- [WORK ORDER]:
Read the listing below. Then repeat it exactly.

=== Begin Enclosure ===

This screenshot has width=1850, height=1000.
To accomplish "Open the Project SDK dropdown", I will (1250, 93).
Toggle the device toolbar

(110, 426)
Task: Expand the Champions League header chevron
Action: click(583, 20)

=== End Enclosure ===

- [TASK OUTPUT]:
This screenshot has width=1850, height=1000.
To accomplish "Open the Project SDK dropdown", I will (1250, 93).
Toggle the device toolbar

(110, 426)
Task: Expand the Champions League header chevron
Action: click(583, 20)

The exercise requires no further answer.